The power dynamic in JULIA flips many times over, and director Christiane Jatahy uses these moments of transition to make the audience squirm. Julia finally succeeds in her seduction after she pulls her servant into the pool with her and invites—demands—herself back to his quarters to dry off. The actors move backstage into his room and their bodies are almost entirely obstructed by the walls of the set. The only person we can fully see is the anonymous cameraman recording them in real time, and so we watch this moment unfold on screen through the close-angled details of his footage.
He stands behind her, reaches out and touches her, and the pivot happens: You want this? Fine.
And suddenly he is the one with the power, and we watch a closeup of Julia's face as he grabs her and fucks her doggy style while telling her of his dreams for escaping his class, his life, his reality. Of creating a world in which he is her equal. His attraction is threaded through with equal parts rage over his circumstances, and in her expression we see the horrified confusion of a little girl who wanted the game but not its conclusions.

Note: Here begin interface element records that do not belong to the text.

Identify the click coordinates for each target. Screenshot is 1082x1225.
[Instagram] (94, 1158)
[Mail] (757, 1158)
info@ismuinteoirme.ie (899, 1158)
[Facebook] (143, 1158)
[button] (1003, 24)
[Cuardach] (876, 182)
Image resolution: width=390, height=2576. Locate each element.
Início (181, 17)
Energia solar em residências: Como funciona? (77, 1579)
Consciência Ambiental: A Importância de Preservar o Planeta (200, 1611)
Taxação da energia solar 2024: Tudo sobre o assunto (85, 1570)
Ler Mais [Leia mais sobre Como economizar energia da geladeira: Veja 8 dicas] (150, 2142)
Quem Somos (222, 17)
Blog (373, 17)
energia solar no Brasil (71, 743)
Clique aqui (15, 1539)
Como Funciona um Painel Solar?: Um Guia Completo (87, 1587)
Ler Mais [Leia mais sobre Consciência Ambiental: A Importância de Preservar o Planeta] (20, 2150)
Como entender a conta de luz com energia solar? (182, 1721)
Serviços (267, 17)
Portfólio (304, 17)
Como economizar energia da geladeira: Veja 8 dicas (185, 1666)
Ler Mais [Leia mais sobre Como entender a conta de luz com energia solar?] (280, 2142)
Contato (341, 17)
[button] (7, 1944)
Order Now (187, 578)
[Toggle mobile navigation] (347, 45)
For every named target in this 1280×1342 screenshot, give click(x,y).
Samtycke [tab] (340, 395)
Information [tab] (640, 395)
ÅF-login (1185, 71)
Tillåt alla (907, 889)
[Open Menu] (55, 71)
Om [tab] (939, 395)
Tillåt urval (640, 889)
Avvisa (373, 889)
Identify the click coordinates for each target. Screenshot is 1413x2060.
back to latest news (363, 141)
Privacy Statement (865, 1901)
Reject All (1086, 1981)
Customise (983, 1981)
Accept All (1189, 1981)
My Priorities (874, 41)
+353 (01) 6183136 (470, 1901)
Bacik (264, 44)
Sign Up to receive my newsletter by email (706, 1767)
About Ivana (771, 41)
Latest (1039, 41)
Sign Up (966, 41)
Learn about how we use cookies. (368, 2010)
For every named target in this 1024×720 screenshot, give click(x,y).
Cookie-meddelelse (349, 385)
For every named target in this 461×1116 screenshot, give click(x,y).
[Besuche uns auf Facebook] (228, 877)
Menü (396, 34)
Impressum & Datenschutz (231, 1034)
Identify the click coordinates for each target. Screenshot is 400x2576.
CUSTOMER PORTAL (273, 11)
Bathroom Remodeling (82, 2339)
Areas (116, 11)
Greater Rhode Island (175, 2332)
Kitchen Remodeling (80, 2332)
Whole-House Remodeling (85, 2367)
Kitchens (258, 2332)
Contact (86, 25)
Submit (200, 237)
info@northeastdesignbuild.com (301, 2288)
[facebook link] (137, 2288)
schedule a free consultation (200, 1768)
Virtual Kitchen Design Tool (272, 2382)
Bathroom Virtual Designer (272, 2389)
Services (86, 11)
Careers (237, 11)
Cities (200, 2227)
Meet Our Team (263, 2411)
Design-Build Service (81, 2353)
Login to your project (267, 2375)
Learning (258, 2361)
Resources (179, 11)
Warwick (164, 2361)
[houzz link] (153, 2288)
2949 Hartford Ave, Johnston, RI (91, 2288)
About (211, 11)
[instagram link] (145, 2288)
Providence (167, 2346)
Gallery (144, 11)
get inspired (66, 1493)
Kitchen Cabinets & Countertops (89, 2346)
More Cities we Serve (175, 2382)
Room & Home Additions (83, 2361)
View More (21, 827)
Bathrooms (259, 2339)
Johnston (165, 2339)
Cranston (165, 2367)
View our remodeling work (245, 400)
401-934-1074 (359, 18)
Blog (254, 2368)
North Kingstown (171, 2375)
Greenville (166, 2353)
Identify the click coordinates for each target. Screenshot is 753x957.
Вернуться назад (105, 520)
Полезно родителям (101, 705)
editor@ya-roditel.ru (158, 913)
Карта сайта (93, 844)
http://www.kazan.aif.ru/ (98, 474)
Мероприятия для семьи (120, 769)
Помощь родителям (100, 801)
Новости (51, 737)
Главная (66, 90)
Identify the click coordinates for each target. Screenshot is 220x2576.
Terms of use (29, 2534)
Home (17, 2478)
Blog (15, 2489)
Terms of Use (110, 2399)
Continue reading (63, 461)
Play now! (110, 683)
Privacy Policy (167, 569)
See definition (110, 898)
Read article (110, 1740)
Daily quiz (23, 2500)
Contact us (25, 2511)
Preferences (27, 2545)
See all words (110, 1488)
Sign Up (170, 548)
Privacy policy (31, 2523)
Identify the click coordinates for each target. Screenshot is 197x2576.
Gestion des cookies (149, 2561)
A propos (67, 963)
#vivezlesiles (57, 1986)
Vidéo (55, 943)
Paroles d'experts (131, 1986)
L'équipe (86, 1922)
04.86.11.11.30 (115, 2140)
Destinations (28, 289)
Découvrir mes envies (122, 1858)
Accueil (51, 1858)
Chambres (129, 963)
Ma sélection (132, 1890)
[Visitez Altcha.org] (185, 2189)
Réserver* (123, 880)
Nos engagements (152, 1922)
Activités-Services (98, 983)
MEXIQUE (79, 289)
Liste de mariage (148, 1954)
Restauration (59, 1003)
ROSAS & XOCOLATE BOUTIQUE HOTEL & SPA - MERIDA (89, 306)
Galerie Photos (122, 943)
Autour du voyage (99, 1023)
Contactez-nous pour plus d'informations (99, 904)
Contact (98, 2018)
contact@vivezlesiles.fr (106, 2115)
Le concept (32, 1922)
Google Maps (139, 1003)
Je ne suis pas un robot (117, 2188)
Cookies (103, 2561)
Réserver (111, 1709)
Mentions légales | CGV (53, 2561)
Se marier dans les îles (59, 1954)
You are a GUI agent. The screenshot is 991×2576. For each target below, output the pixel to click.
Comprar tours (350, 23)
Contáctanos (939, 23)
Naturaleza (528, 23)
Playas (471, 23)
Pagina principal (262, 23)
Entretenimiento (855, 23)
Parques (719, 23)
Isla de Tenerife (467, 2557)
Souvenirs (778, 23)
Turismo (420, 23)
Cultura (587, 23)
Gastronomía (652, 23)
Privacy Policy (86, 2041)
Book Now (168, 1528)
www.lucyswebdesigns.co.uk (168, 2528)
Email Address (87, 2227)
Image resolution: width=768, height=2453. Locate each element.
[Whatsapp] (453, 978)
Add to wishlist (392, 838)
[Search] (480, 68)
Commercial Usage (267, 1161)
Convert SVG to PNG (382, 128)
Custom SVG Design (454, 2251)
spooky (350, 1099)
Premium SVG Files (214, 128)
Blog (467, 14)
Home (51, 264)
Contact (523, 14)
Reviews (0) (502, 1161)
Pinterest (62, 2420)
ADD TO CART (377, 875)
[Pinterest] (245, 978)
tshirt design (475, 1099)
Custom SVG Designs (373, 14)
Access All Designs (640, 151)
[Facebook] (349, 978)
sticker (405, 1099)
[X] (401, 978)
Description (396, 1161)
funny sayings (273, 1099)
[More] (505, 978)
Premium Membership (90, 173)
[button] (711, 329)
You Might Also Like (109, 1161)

The rest of the show is an exploration of what this act means, and what happens in its aftermath. Pipe dreams are thrown out, anger flows freely—in one perfectly eviscerating line, he tells her that his feelings for her are “a symbol of my despair over never being able to leave poverty”—and the only thing that is entirely clear is that everyone is in over their heads. Both characters are objects; she is a just an object that holds a great deal more inherent power.
JULIA is not interested in answers, but rather in holding each note of irresolvable tension in such a way that you are forced to continue to ponder it, and I walk out of the theater knowing that the questions of this show will take a while to sink in.
Anna and I sit in the lobby and talk about the show, and it feels difficult to have a conversation about such a disquieting piece. But Anna was up for being challenged. “It was not what I was expecting,” she tells me. “ It was more dramatic, with a lot more yelling. I liked the way they used film, it was trippy watching real life vs. a screen.” I ask her if there was anything she found surprising about the piece, and she mentions “the interaction with the audience, the way they were breaking character, but not. I found myself wondering, 'Is it real? Is it still a show?'”
We chat a bit more about the piece, and agree that it was both powerful and sometimes hard to watch. We part ways, and I'm glad that I have an uphill bike ride in the rain ahead of me; I need to be in motion and using my body as I give this show some more thought. As I walk outside, JULIA'S technical crew is smoking cigarettes and talking amongst themselves in Portuguese, and I think about the show's masterfully uneasy blurring of theatricality and reality as I go unlock my bike. We wish each other a good night as I begin to pedal home, and I find Anna's last question echoing through my mind: Is it real? Is it still a show?